Item 3. Quantitative and Qualitative Disclosures About Market Risk
We maintain an investment portfolio consisting mainly of money market funds, commercial paper,
corporate obligations, and government obligations with a weighted average maturity of less than one
year. These available-for-sale securities are subject to interest rate risk. However, a 10% change
in interest rates would not have a material impact to the fair values of these securities at
September 30, 2010, primarily due to their short maturity and our intent to hold the securities to
maturity. There have been no significant changes subsequent to September 30, 2010.
The majority of our operations are based in the U.S., and accordingly, the majority of our
transactions are denominated in U.S. dollars. However, we have foreign-based operations where
transactions are denominated in foreign currencies and are subject to market risk with respect to
fluctuations in the relative value of foreign currencies. Our primary foreign currency exposures
relate to our short-term intercompany balances with our foreign subsidiaries and accounts
receivables valued in the United Kingdom in U.S. dollars. Our primary foreign subsidiaries have
functional currencies denominated in the British pound and Euro, and foreign denominated assets and
liabilities are remeasured each reporting period with any exchange gains and losses recorded in our
consolidated statements of operations. Based on currency exposures existing at September 30, 2010,
a 10% movement in foreign exchange rates would not expose us to significant gains or losses in
earnings or cash flows. We may use derivative instruments to manage the risk of exchange rate
fluctuations. However, at September 30, 2010, we had no outstanding derivative instruments. We do
not use derivative instruments for trading or speculative purposes.
Item 4. Controls and Procedures
(a) Evaluation of Disclosure Controls and Procedures
Our management, with the participation of our Chief Executive Officer and Chief Financial
Officer, evaluated the effectiveness of our disclosure controls and procedures as of September 30,
2010. The term disclosure controls and procedures, as defined in Rules 13a-15(e) and 15d-15(e)

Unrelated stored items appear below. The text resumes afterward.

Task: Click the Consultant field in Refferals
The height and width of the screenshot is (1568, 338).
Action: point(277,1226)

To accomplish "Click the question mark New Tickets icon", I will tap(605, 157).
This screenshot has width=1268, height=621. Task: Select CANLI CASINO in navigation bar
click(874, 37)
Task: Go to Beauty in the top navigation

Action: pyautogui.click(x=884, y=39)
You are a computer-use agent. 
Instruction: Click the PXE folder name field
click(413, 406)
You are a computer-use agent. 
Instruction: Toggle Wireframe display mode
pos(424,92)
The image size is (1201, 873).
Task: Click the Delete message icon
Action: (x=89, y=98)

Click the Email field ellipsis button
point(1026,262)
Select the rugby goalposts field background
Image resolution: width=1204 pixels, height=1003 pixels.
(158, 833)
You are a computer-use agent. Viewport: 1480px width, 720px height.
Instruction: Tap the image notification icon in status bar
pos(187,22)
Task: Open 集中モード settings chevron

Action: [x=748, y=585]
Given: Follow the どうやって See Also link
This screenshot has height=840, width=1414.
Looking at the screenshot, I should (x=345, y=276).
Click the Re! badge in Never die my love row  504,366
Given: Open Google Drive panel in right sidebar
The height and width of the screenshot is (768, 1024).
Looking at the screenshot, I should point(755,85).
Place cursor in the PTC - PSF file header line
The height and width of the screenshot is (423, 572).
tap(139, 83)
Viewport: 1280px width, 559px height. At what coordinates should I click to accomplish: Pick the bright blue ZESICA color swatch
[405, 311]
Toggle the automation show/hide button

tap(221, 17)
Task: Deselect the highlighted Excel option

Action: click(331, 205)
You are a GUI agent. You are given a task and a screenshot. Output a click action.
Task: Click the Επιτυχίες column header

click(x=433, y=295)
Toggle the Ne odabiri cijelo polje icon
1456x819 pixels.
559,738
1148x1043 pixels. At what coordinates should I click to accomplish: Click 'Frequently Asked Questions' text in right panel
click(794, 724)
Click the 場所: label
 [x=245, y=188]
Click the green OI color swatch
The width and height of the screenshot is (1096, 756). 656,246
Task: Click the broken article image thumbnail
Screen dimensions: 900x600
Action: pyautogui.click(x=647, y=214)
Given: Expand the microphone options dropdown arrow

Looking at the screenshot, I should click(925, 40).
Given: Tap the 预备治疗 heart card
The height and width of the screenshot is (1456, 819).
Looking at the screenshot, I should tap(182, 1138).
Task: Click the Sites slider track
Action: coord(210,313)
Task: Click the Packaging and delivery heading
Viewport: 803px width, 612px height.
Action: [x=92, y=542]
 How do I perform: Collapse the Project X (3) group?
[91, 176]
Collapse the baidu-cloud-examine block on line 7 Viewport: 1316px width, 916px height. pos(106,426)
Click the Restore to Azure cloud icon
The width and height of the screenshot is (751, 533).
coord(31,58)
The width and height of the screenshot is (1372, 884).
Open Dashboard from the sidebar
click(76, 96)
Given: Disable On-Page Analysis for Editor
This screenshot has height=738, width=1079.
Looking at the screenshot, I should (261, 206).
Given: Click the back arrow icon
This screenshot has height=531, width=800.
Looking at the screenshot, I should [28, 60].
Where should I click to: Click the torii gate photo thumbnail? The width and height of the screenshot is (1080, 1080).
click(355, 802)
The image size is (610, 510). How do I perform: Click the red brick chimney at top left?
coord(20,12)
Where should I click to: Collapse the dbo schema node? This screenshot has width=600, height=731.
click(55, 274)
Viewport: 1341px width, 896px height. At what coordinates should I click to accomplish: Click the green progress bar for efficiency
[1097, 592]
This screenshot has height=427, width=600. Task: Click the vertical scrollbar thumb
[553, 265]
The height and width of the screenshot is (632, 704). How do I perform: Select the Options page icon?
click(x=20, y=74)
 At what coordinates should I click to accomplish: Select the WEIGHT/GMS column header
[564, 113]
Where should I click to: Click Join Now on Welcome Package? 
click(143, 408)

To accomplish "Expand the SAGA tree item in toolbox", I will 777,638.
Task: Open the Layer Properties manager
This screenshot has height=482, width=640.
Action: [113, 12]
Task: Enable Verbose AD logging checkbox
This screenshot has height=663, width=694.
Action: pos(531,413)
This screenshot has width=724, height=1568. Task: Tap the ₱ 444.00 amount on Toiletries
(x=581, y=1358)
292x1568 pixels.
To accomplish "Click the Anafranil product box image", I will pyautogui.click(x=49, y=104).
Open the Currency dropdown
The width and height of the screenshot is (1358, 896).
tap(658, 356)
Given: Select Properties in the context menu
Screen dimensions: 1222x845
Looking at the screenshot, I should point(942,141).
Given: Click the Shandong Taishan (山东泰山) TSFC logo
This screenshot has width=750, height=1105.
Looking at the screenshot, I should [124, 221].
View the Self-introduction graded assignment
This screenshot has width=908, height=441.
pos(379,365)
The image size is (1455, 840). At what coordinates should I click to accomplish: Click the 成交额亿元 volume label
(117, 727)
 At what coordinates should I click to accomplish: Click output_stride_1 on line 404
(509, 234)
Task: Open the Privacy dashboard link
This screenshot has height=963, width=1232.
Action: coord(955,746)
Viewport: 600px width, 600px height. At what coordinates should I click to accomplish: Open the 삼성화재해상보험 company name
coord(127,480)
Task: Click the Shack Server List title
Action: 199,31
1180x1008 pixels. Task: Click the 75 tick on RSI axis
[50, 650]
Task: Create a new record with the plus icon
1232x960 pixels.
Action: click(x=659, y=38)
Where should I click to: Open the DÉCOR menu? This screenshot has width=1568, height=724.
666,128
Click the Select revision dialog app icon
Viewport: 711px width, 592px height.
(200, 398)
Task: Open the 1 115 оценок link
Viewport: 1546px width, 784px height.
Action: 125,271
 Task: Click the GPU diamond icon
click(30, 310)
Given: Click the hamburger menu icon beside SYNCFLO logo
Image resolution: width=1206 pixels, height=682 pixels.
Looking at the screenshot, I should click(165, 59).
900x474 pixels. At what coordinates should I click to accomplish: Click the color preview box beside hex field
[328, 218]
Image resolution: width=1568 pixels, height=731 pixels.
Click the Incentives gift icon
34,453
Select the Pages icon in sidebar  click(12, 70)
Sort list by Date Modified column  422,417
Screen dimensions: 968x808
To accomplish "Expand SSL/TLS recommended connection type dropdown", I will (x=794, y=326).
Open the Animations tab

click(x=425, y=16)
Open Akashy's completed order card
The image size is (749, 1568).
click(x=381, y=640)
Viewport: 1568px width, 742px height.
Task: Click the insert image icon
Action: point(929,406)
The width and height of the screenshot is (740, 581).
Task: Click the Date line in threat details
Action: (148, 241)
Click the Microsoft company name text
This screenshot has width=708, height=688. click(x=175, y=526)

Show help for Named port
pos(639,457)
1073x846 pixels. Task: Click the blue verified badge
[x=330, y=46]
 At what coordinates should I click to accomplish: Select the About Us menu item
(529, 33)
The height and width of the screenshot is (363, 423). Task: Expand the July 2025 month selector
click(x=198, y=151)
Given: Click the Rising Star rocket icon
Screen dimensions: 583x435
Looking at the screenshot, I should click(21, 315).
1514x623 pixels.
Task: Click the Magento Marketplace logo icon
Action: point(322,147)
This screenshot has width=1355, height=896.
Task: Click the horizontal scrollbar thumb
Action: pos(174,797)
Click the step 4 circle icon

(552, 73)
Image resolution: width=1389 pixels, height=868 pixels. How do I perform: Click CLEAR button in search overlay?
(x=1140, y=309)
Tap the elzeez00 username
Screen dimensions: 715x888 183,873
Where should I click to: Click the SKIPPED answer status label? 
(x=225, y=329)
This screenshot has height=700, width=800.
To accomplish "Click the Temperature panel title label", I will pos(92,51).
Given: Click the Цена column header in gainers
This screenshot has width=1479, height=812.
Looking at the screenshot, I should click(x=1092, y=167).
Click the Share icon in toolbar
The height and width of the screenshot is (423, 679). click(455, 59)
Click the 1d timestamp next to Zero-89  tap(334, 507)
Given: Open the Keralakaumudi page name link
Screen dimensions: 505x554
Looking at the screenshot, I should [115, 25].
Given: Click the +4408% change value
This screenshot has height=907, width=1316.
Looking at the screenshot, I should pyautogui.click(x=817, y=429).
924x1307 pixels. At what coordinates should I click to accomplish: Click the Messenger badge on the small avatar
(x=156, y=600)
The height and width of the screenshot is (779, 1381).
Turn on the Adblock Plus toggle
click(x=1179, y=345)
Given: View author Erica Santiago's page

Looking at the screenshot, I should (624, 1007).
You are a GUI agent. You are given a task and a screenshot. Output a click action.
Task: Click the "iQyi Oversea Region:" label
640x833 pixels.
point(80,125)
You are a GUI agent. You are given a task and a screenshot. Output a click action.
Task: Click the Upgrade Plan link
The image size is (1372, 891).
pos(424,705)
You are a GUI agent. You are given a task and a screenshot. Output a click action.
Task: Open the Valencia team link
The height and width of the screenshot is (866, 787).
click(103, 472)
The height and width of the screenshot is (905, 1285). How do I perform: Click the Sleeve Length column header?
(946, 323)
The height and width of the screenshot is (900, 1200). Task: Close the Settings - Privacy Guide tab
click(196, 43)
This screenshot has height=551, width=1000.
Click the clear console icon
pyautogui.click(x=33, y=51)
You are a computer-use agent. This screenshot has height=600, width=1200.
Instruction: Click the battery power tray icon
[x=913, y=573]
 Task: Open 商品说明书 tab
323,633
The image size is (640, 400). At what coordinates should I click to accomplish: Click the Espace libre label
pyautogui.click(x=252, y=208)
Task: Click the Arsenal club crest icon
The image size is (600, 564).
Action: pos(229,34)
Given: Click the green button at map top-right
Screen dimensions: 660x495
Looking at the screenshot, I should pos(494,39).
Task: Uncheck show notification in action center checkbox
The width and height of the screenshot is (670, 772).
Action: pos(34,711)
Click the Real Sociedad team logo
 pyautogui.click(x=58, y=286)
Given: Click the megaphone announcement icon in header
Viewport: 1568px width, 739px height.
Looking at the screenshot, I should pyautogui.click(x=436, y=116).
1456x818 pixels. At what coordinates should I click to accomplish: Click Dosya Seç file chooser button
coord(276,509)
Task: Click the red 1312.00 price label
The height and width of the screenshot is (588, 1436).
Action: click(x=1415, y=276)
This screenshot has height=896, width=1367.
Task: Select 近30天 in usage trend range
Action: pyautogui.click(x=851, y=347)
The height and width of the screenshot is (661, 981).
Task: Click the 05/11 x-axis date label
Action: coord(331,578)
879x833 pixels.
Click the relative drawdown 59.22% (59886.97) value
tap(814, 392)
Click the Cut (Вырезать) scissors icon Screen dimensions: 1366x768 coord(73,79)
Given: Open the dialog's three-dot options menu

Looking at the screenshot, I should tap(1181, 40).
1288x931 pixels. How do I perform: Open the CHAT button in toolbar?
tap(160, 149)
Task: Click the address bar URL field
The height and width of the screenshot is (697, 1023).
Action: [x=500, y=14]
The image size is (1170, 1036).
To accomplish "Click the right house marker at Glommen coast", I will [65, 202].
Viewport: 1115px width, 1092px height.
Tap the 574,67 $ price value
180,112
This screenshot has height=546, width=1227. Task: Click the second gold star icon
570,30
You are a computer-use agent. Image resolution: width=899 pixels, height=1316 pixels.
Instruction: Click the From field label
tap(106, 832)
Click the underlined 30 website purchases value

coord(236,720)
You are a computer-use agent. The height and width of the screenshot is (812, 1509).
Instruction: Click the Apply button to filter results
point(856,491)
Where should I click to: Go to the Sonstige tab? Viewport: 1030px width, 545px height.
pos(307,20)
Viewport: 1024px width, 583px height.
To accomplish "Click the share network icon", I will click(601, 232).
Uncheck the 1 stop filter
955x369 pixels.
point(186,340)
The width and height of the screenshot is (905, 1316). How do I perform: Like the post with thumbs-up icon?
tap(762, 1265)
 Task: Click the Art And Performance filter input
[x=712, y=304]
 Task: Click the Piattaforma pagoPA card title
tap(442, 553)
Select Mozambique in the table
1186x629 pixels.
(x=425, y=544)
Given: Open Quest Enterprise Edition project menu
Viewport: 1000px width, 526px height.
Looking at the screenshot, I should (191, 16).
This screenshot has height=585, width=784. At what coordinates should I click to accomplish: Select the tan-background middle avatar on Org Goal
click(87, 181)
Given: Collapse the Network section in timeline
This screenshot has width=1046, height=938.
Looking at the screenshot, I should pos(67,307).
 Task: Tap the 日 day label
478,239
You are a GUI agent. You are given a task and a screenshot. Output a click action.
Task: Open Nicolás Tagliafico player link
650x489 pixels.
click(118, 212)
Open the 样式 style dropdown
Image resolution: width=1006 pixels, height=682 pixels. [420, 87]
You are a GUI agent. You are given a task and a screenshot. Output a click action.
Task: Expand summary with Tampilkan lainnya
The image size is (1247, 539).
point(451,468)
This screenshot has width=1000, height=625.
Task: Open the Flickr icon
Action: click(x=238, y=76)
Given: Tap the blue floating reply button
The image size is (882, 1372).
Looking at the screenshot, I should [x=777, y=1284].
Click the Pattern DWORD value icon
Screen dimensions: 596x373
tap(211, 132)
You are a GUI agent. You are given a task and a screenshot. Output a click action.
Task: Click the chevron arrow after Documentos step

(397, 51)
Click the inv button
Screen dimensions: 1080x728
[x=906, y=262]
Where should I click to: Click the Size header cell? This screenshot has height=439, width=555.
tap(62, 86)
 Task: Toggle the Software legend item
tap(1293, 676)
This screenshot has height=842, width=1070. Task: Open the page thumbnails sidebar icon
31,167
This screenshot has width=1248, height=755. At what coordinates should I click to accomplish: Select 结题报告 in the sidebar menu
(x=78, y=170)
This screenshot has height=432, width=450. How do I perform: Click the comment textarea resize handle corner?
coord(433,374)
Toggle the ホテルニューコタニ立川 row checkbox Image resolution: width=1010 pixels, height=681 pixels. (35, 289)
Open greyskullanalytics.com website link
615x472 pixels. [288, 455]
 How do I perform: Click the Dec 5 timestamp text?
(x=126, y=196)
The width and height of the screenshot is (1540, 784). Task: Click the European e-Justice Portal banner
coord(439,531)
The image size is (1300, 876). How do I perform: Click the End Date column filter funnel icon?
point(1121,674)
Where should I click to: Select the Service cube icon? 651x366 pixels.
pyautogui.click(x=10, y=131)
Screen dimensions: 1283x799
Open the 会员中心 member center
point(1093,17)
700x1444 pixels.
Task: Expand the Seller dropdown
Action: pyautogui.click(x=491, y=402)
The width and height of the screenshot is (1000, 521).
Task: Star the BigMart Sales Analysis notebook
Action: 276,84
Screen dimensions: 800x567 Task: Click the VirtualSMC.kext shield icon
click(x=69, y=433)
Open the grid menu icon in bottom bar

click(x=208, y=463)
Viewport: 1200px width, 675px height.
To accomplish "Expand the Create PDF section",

under the Securities Exchange Act of 1934, as amended (the Exchange Act), means controls and
other procedures of a company that are designed to ensure that information required to be disclosed
by a company in the reports that it files or submits under the Exchange Act is recorded, processed,
summarized and reported, within the time periods specified in the SECs rules and forms. Disclosure
controls and procedures include, without limitation, controls and procedures designed to ensure
that information required to be disclosed by a company in the reports that it files or submits
under the Exchange Act is accumulated and communicated to the companys management, including its
principal executive and principal financial officers, as appropriate to allow timely decisions
regarding required disclosure. Management recognizes that any controls and procedures, no matter
how well designed and operated, can provide only reasonable assurance of achieving their objectives
and management necessarily applies its judgment in evaluating the cost-benefit relationship of
possible controls and procedures. Based on the evaluation of our disclosure controls and procedures
as of September 30, 2010, our Chief Executive Officer and Chief Financial Officer concluded that,
as of such date, our disclosure controls and procedures were effective at the reasonable assurance
level.
27
ART TECHNOLOGY GROUP, INC.
(b) Changes in Internal Control over Financial Reporting
No change in our internal control over financial reporting (as defined in Rules 13a-15(f) and
15d-15(f) under the Exchange Act) occurred during the quarter ended September 30, 2010 that has
materially affected, or is reasonably likely to materially affect, our internal control over
financial reporting.
PART II. OTHER INFORMATION
Item 1. Legal Proceedings
On November 4, 2010, a putative shareholder class action lawsuit was filed in the Court of
Chancery in the State of Delaware in and for New Castle County (Cronenwett v. Art Technology Group,
Inc. et al) naming our Company and our directors, as well as Oracle Corporation and its
wholly-owned subsidiary Amsterdam Acquisition Sub Corporation, as defendants. The complaint seeks
to enjoin the proposed acquisition of our Company by Oracle Corporation and alleges claims for
breach of fiduciary duty against our directors and for aiding and abetting a breach of fiduciary
duty against Oracle Corporation and Amsterdam Acquisition Sub Corporation. The complaint generally
alleges that the consideration offered in the proposed transaction is unfair and inadequate. We
intend to defend this case vigorously. There can be no assurance, however, that we will be
successful in our defense of this action. It is not known when or on what basis the action will be
resolved.
No previously disclosed legal proceedings were terminated during the three months ended
September 30, 2010.
Item 1A. Risk Factors
In addition to the other information set forth in this report, you should carefully consider
the factors discussed in Part I, Item 1A. Risk Factors in our Annual Report on Form 10-K for the
year ended December 31, 2009, which could materially affect our business, financial condition or
future results. To the best of our knowledge, as of the date of this report there has been no
material change in any of the risk factors described in that Annual Report on Form 10-K.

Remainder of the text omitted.